# Incredible Charts stock scanner



## awg (1 June 2008)

The IC stock scanner is a good free tool,

but I have a question, 

it does not seem to pick up all the stocks that meet the scan criterion.

ie, scan ASX, xao, EOD, % rises.

LNC (Linc energy) for instance is not picked up on any scan at all,( for % rises) even though it has been a consistent riser, and is not a very small company??.

very puzzling. obviously the scanner, misses some.

has anyone else noticed any anomalies, or have any opinions on the limitations of the IC scanner?


----------



## happyjack (8 June 2008)

awg said:


> The IC stock scanner is a good free tool,
> 
> but I have a question,
> 
> ...




Hi awg
The "incredible" scanner is not supposed to pick up all of the results.
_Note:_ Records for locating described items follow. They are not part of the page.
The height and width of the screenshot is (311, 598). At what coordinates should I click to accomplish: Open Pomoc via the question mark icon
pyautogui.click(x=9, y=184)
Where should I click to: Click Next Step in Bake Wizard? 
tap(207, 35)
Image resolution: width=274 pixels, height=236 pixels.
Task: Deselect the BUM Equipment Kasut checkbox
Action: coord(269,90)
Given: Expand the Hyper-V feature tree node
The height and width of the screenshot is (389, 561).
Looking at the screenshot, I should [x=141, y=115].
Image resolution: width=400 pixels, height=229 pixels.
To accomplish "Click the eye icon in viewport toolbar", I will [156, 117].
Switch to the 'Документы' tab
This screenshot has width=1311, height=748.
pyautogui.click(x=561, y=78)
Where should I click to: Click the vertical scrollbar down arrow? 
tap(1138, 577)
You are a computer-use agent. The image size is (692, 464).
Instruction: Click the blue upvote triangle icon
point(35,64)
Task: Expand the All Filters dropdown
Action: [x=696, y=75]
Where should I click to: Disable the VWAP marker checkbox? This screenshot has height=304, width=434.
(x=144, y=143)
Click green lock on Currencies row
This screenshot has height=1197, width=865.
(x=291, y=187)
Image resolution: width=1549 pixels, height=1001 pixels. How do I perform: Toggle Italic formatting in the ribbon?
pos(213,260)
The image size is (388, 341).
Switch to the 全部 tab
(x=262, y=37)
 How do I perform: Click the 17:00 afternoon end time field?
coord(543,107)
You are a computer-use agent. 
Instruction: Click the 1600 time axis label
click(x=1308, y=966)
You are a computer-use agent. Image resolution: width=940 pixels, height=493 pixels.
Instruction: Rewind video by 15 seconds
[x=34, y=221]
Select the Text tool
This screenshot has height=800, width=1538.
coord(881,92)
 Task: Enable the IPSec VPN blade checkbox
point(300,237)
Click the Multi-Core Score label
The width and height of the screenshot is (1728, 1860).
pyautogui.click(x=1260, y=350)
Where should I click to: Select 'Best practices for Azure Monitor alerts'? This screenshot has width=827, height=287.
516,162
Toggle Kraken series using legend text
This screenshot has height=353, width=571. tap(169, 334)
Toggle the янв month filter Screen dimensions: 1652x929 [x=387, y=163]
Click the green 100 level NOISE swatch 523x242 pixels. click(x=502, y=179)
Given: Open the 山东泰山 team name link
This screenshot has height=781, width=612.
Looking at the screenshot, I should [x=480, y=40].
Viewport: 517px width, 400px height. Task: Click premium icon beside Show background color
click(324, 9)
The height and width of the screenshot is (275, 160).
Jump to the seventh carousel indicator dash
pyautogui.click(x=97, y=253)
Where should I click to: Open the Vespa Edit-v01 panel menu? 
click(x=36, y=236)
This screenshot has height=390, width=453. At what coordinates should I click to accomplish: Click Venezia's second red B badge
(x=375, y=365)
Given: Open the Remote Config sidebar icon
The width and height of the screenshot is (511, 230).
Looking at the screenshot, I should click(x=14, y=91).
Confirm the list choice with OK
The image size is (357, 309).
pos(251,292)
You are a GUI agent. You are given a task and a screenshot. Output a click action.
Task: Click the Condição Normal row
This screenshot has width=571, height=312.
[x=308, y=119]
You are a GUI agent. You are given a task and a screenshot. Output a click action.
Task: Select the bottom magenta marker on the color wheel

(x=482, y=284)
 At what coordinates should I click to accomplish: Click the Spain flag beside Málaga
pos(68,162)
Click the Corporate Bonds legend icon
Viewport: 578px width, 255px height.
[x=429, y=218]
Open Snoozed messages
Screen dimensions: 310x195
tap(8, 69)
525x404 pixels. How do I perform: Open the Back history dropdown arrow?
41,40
If you look there is a box "Maximum results 100 securities" with a fall down menu with "20 fastest" "50faster" "100 fast" "200 default" "500 slower" 

Obviously in the XAO (all ordinaries) there are 2500 companies so even if you are set at the highest sort of 500 then you can still leave 2000 companies behind if the sort is wide enough.

If your sort is producing large numbers of candidates then instead of sorting by XAO start sorting by individual sector instead, for instance energy X max of 500 should definitely produce all candidates as I believe there are less than 500 shares in the energy sector.

Another option is to tighten up your search, that is add another parameter ie nothing less than $2.00 

The final check of course is to do a search on sectors with no parameters , this should throw up ALL members of that sector so If it still not there there is a problem but if the main program can produce a chart then it should be there


----------



## Ausman (8 June 2008)

AWG

I just used the search function on IC and got LNC up.  

If you select the blank line in the Indexes & Watchlists box and "All Equities" in the sector box, you wil get the total ASX.

Ausman


----------



## awg (17 June 2008)

The problem was as AUSMAN stated,  the "Index & watchlists" equity line must be BLANK.

If you select "all ordinaries" you do not get the same result, even with the same parameters.

not sure why that would be, but a trap for the newbie.

ASF to the rescue again & thanks Ausman.

regards tony


----------



## Ausman (17 June 2008)

> The problem was as AUSMAN stated, the "Index & watchlists" equity line must be BLANK.
> 
> If you select "all ordinaries" you do not get the same result, even with the same parameters.
> 
> ...




Glad to be of help Tony.  Perhaps you can help me.  I am a regular user of Incredible Charts and to date I have been unable to find a way of exporting data from the IC search results into a XL file for further analysis.  Does anyone know how this can be done?

Ausman


----------